I created many public and unique datasets by scraping them from the public domain sources:

Hadith Dataset

Hadith (an Arabic word) refers to the words and actions of Prophet Mohammed. Those collections of Hadiths have been transmitted through generations of Muslim scholars until they have been collected and written in big collections. The chain of narrators is the main area of study in Islamic scholarship because a single hadith may have multiple chains of narrators (that may or may not overlap). However, it has mainly remained a qualitative field where scholars of Hadith try to determine the authenticity of Hadiths by investigating and validating the chains of narrators who transmitted a given hadith. Further, the raw texts of Hadiths have not yet been used in qualitative approaches in data analysis. I hope this dataset makes it easier to further progress in this direction.

Hadith dataset contains the set of all Hadiths from the six primary hadith collections. The data is scraped from http://qaalarasulallah.com/. Note that the chain_indx column refers to the scholar_indx column in Hadith Narrators Dataset.

Notably, this is a very draft version of the dataset as it is not validated. For example, the number of Hadiths in this dataset is much higher than the real number of Hadiths contained in those sources. This may be due to a bug in my script. Further actions will be taken to further clean up this dataset. However, as it is right now, it can be used to prototype certain analyses in those areas.

Hadith Narrators Dataset

Hadith (an Arabic word) refers to the words and actions of Prophet Mohammed. Those collections of Hadiths have been transmitted through generations of Muslim scholars until they have been collected and written in big collections. The chain of narrators is the main area of study in Islamic scholarship because a single hadith may have multiple chains of narrators (that may or may not overlap). However, it has mainly remained a qualitative field where scholars of Hadith try to determine the authenticity of Hadiths by investigating and validating the chains of narrators who transmitted a given hadith.

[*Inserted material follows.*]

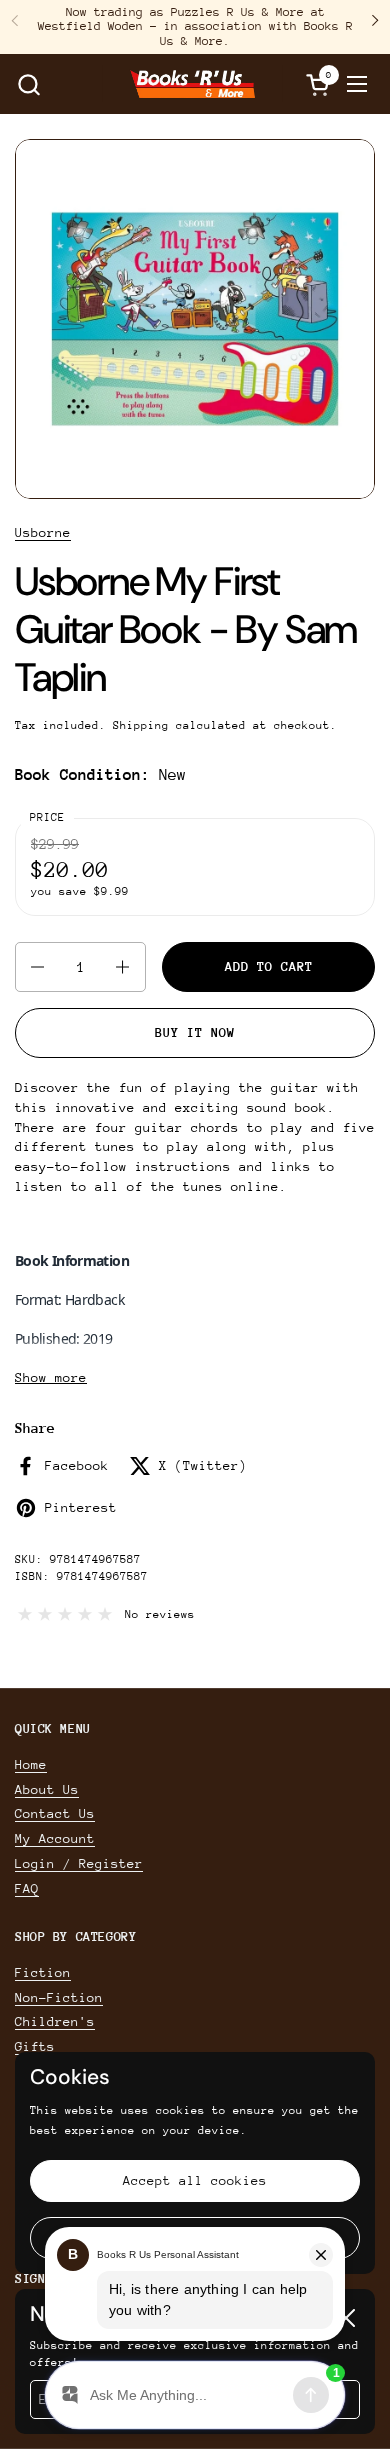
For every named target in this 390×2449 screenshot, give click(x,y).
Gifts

This unprecedented dataset contains over 24,000 scholars and narrators along with their teachers/students (and other metadata as well) which will provide a macroscopic overview of how and where hadith have been preserved in the early days of Islam. The dataset can also answer many other questions about whether certain schools of scholarships are more prolific in preserving hadiths than others.

Arabic Poetry Dataset (6th – 21st century):

Arabic poetry is the oldest and most prominent form of Arabic literature today. Ancient Arabic poetry is probably the primary source for describing the social, political and intellectual life in the Arab world. Modern poetry has gone through major changes and shifts both in the form and in the topics.

The dataset contains over 58K poems that extend from the 6th century to the present day. Along with each poem, poem metadata have also been scrapped such as the poet’s name, the poem, and its category. The data were scraped from adab.com

EDAs and fun projects

Exploratory data analysis of crimes in Chicago (2005-2016)

Crime in Chicago is a very interesting topic for exploration for all kinds of reasons. Personally, I have been living in Chicago for a couple of months and crime here is always a topic of conversation with friends and family. Another reason is the availability of huge amounts of publicly available (high quality) crime datasets open for data scientists to mine and investigates such as this one.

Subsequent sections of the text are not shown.